• **WORK ITEM A**: From the report on the Ingush referendum boycott, extract the passage that opens with the words containing "But as long" and closes with "be arrested (belaruspartisan.by/politic/494779/).".
• **WORK ITEM B**: According to the report on the Ingush referendum boycott, why are the authorities unlikely to react to the teips' boycott declarations?
• **WORK ITEM C**: Carry on the report on the Ingush referendum boycott from where it stops.

** EXCERPTED TEXT follows **

Staunton, March 20 – The declarations by ten Ingush teips that their members should boycott the April 22 referendum on the amendments to the Russian Constitution constitutes a clear warning to the Kremlin about how the population feels about being ignored and mistreated, Izabella Yevloyeva says.
But as long as these are issued by the teips rather than individuals, the editor of the independent Fortanga portal says, the powers that be are unlikely to react: they can’t arrest all the members of these extended family groups. If these appeals were to be signed, the signatories would no doubt be arrested (belaruspartisan.by/politic/494779/).
“These appeals,” she continues, “have been made anonymously because people have learned from bitter experience that as soon as you show civic activity, someone from the anti-extremist center will inevitably come after you, even in the case of those actions which are permitted by law, even for pickets.”
“When two sisters of political prisoner Zarifa Sautiyeva engaged in individual pickets, they were immediately taken to a police station and talked to. The powers do not want to see any form of civic activity. Shut up and sit silently. When you feel you have to open your mouths, we will put you in jail.”
“If the Kremlin wanted to find out what is happening,” Yevlovyeva continues, “this would be a not very good signal for the authorities which they would have to consider,” especially since “signals from other regions are also coming in,” although the powers are ignoring them too. “This cannot continue forever.”

** End of EXCERPTED TEXT **
** SOURCE DATA follows **

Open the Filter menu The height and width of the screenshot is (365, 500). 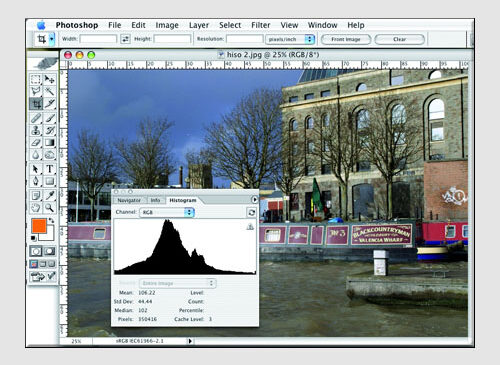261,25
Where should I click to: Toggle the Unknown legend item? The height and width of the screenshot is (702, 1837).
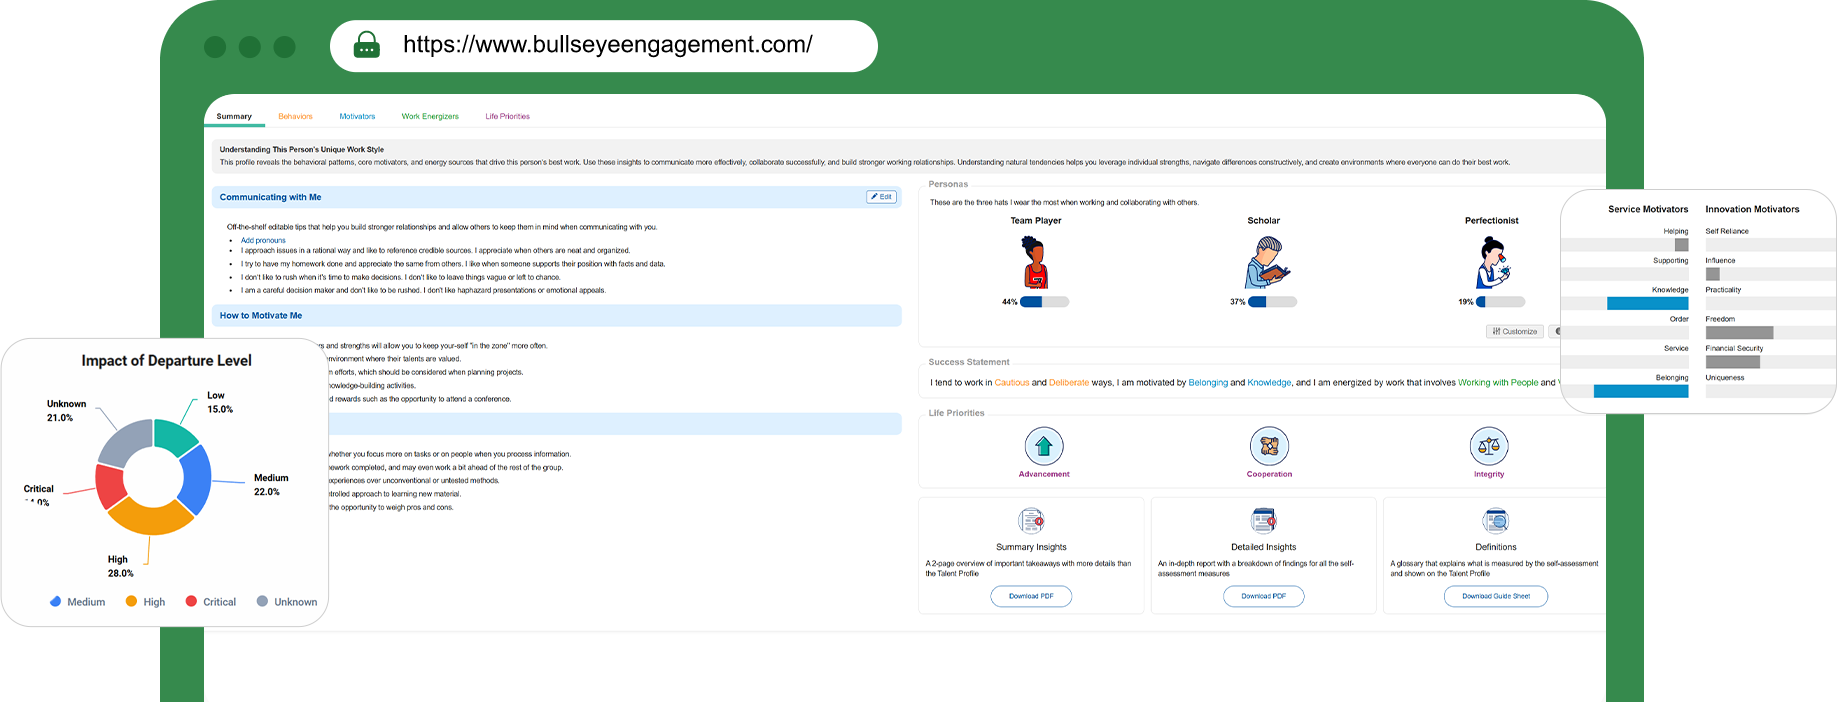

** End of SOURCE DATA **

• **RESULT A**:
But as long as these are issued by the teips rather than individuals, the editor of the independent Fortanga portal says, the powers that be are unlikely to react: they can’t arrest all the members of these extended family groups. If these appeals were to be signed, the signatories would no doubt be arrested (belaruspartisan.by/politic/494779/).

• **RESULT B**: The declarations are issued by the teips rather than by individuals, and the authorities cannot arrest all the members of these extended family groups. If individuals signed the appeals, they would no doubt be arrested.

• **RESULT C**:
When one of your organs is infected, she concludes, you at first may try to ignore it, “but sooner of later the disease progresses. That is how it is in Russia in the regions – many signals are being sent to Moscow.” Eventually, even it will have to take these into consideration, the editor concludes.
Meanwhile, a Russian court extended the detention of three more Ingush prisoners, Barakh Chemurziyev, Musa Malsagov, and Akhmed Barakhoyev, yet again, this time to April 11. The court refused to allow relatives to attend or to hand over medicines for the detainees (kavkaz-uzel.eu/articles/347310/ and kavkaz-uzel.eu/articles/347340/
Lawyers had sought house arrest for the detainees who are at no risk of flight or intimidating witnesses, but the court refused. Representatives of Chemurziyev in response have filed a second appeal with the European Court of Human Rights. Attorneys for the others are pursuing cases in appellate courts in Russia.